午前中ルールの起源がオークアップルデーにあるという指摘は、INDEPENDENCEの記事において紹介されている。

イギリスで[エイプリルフールの時間帯に]期限が設けられているのは、17世紀のShig-Shag dayに由来するものかもしれない。チャールズ2世がオークの樹に隠れて追手から身を隠した故事にちなんで、[祭りの]執行者たちは、オークの小枝を帽子につけて王政への忠誠を示した。慣行を守らなかったものをあざ笑ってよいのは、正午までとされていた。(引用者訳)

Shig-Shag dayというのは、オークアップルデーと同様のものであり、他にShick-Shack dayと呼ばれることもあるようだ。

さて、ここでオークアップルデーの説明について、冒頭のねとらぼの記事と、いくつかの相違があることに気づく。まず、オークアップルデーに身につけるのは、「オークの実」ではなく、「オークの小枝」のようだ。そして、オークアップルデーは、17世紀に祝われていた記念日であり、現在では祝われていない記念日のようだ(実際には、英語版wikipediaによれば、Upton-upon-Severn や Marsh Gibbon など、この風習が残る町がいくつかあるらしい)。

3. その他の説

The Museum of Hoaxesは、午前中ルールの起源について、異なる説を載せている。

このルールの背景には、古代の俗信があるのかもしれない。エイプリルフールの日は、強い力の源である、愚神(Folly)の精神をたたえるものだ。だから、厳密な期限を定めておく必要があった。そうしなければ、愚者の精神が一線を越えることで、その後の一年に混沌をもたらしてしまうかもしれないからだ。(引用者訳)

愚神の精神が解放されないために期限を設けたというこの説は、オークアップルデーに由来を求める説に比べると、やや明快さを欠くが、不思議な魅力を持つ説ではある。この説によれば、一年は、愚神を礼賛することから始まる。また、愚神の精神は強い力の源である。

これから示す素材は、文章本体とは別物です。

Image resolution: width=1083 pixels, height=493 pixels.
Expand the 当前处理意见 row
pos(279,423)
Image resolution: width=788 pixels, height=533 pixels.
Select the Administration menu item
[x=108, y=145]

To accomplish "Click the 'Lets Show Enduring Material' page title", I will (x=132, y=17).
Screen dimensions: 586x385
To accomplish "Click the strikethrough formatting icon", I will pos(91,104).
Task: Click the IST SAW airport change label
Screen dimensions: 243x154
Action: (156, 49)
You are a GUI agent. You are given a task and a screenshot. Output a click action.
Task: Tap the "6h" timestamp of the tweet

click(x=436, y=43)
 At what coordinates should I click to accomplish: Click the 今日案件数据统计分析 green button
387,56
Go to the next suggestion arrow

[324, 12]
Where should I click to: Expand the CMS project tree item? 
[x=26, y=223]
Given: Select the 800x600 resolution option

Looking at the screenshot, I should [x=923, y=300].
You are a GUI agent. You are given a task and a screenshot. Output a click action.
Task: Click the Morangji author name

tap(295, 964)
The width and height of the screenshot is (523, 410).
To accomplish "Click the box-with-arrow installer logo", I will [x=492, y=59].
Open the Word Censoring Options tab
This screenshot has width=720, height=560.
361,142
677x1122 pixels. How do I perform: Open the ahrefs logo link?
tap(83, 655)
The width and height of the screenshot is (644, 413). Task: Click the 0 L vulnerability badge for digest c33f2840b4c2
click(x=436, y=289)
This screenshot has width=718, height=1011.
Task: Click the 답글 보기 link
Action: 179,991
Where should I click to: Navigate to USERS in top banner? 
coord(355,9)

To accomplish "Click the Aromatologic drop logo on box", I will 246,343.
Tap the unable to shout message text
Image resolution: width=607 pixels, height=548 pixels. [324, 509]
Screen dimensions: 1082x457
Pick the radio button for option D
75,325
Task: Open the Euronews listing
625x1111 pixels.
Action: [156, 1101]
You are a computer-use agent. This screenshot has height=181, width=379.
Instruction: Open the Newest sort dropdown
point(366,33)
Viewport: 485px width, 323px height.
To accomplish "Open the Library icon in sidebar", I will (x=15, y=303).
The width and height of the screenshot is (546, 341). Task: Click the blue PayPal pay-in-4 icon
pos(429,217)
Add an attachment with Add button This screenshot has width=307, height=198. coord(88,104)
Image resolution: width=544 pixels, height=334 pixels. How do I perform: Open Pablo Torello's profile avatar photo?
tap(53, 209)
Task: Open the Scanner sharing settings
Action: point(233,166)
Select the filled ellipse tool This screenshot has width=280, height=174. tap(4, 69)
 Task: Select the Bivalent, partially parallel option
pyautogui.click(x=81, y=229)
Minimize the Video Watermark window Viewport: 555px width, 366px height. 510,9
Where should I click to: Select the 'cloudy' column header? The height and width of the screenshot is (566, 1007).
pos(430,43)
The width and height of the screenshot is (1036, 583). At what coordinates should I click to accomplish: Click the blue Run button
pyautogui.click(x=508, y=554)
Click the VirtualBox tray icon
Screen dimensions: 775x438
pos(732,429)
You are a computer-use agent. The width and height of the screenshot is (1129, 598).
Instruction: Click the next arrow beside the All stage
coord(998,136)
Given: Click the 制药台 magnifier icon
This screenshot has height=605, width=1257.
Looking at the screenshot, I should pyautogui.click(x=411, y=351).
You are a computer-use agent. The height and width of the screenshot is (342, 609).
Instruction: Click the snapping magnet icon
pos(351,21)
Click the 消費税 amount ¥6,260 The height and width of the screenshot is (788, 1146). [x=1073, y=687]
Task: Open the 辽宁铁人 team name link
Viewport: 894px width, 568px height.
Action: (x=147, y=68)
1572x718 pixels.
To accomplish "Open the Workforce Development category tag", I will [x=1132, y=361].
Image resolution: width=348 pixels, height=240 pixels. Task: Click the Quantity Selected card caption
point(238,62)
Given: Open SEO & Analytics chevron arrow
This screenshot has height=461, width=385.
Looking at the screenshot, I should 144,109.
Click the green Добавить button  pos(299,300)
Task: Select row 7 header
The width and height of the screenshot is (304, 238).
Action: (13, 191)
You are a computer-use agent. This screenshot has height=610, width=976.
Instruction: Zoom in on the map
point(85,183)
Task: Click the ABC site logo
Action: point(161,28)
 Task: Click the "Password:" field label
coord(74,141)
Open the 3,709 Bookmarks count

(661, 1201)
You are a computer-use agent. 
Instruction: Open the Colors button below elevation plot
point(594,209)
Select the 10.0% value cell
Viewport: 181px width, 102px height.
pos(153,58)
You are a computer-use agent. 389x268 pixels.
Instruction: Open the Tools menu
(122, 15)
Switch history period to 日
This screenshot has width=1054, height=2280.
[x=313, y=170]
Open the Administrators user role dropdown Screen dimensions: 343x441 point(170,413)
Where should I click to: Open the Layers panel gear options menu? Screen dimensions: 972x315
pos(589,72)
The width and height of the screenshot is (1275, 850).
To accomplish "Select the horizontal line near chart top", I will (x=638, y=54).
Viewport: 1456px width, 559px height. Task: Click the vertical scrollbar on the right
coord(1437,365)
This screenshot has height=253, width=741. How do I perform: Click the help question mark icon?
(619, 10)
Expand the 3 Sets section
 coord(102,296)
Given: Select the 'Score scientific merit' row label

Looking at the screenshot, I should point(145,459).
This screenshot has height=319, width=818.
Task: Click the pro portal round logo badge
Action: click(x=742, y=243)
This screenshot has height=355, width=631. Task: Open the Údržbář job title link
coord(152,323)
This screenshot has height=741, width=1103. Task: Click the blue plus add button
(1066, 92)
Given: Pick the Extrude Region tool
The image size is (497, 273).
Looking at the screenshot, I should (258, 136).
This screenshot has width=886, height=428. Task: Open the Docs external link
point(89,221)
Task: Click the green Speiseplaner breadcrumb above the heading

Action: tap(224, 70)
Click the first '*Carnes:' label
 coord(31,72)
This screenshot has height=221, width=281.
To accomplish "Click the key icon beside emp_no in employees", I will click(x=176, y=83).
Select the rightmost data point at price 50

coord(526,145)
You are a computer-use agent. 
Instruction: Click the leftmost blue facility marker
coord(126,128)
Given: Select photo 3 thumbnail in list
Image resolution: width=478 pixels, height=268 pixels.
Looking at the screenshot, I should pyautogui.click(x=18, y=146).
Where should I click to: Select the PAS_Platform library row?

この説は、タロット・カードにおける「愚者」のカードと、興味深い共通点を持つように私には思われる。一年が愚神礼賛から始まるように、タロットカードの22枚の大アルカナは、「0. 愚者」から始まる。また、愚神が強い力の源であるように、「『愚者』のカードは、従来の社会の枠組みには収まらない、いまだかたちにならない純粋なエネルギーを表す」(鏡 2017, 21)。エイプリルフールの愚神とタロットの愚者には何らかの関係があるのだろうか。しかし、この問題には、ここではこれ以上立ち入らない。

4. 午前中ルールはいつからあるのか

前述のThe Museum of Hoaxesによれば、午前中ルールは1855年まで遡って確認することができる。1855年8月11日の英Notes and Queries誌に、ハンプシャーでは、4月1日の12時以降にイタズラをした者は、次のような囃し言葉をかけられるという記述があるという。

エイプリルフールは過ぎ去った、

最後に一番の愚か者になったのはお前だった。

エイプリルフールがまた来たら、

そのときはお前が一番の愚か者。(引用者訳)

 

また、1905年の同誌では、投稿者が、自分が子供だった19世紀中盤には、午前中ルールが効力を持っていたと回顧しているという。

このように、午前中ルールは、19世紀中盤には存在し、20世紀初頭には過去のものになっていたルールだと考えられる。

5. まとめ

本記事では、「エイプリルフールに嘘をついてよいのは午前中まで」という「午前中ルール」の起源と歴史について書いた。

エイプリルフールの午前中ルールは、イギリスにおいて、19世紀ごろに存在していたルールだと思われる。このルールの起源は、17世紀に祝われていた記念日であるオークアップルデーとの混同に由来するとも、古代の俗信に由来するともされるが、真相は明らかではない。